How could such poor reasoning triumph for so long in the “modern” era?

The key is that so many benefit from the status-quo once the alarm is raised. There is no need for a global conspiracy and most of the organizations and groups named here are doing honest work with respectable intentions. The problem is not conspiratorial, its systemic. Monopoly-science is not the way to seek the truth. Monopolies don’t deliver: not in markets, religion, or government either (think “EU”).  We need competition.

Once an alarmist cycle is set up, with international bureaucracies, industries, taxes, associations, and activists in place, with careers riding on the perpetual alarm, what stops it? Volunteers?

§  Which university or government department do sceptical scientists apply to? What grant do they apply for?
§  The money, power, and influence is vastly larger on the side that benefits from the alarm
On the skeptical side, Exxon chipped in all of $23 million over ten years, but it’s chump-change. The fossil fuel industry doesn’t like carbon legislation, but it’s not life or death, unlike the situation for wind and solar, which would be virtually wiped out without the subsidies provided by the scare.

The US government has poured in $79 billion and then some. But the pro-scare funding is pervasive: for example — the Australian government spent $14 million on a single Ad campaign, and another $90 million every year on a Department of Climate Change. The UK government paid for lobbyists to  lobby it, and the BBC “partners” with the lobby groups. The EU doesn’t just subsidize renewables, it also pays them to push for more subsidies. Even the dastardly Exxon paid more than 20 times as much for a single renewables research project than it did to sceptics.

Last year in carbon markets $142 billion dollars turned over, and $243 billion was invested in renewables. If the carbon market idea went global it was projected to reach $2 trillion a year. Every banker and his dog has a bone in this game. Why wouldn’t they?

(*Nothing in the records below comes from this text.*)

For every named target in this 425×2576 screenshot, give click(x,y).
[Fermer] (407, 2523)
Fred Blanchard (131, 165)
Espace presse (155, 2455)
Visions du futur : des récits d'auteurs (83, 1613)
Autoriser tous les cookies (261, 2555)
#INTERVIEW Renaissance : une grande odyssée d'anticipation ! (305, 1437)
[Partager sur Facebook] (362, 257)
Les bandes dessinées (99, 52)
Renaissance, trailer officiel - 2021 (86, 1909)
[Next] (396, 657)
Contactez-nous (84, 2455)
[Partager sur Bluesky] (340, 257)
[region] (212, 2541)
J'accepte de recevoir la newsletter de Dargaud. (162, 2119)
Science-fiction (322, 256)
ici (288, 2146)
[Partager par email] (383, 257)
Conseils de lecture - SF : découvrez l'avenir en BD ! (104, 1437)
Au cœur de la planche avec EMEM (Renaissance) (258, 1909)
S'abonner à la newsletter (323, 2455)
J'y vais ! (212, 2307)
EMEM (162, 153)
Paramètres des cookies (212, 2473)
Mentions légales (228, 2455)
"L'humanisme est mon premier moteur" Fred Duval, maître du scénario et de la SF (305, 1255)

Curiously, some just can’t see the vested interest of global financial houses and government bureaucrats in these policies. Andy Revkin suggests that the opposition to the alarmist juggernaut is “well coordinated” and “not contentious”. But how well coordinated are the IPCC? Which think-tank has two week long  junkets for tens of thousands of people including media reps from all over the world? Not skeptics.
The money side of the equation is so lop-sided, and eggregiously dominated by pro-scare funding at every level, that skeptics can thank Dunlap-McCright for bringing it up. We’ll take your minor millions and vague allusions to “influence” and up the ante a magnitude, so to speak. Yes, let’s talk about the vested interests?
As I wrote in early 2010:
Somehow the tables have turned. For all the smears of big money funding the “deniers”, the numbers reveal that the sceptics are actually the true grassroots campaigners, while Greenpeace defends Wall St. How times have changed. Sceptics are fighting a billion dollar industry aligned with a trillion dollar trading scheme. Big Oil’s supposed evil influence has been vastly outdone by Big Government, and even those taxpayer billions are trumped by Big-Banking.
The name calling has to stop
It’s absurd self-satire when mere sociologists and journalists casually call Nobel Physics Prize winners: Deniers?  These “deniers” are guys who figured out things like tunneling electrons in superconductors. Just because they won a Nobel doesn’t make them right, but wouldn’t a true investigative reporter’s curiosity pique a little as skepticism rose and rose? Isn’t there a moment when it occurs to any open mind that it might be a good idea to actually phone up a NASA astronaut who walked on the moon and has spoken out as a skeptic and ask: Why?
No a “consensus” is not evidence of how the climate works, and nor is a map of funding, they’re “evidence” of how human society works. They make good case studies of group-think-in-action. Sociologists and journalists who make the mistake of confusing one type of evidence for the other merely help to perpetuate the alarm. The  answer to planetary climate sensitivity won’t be found by following dollars.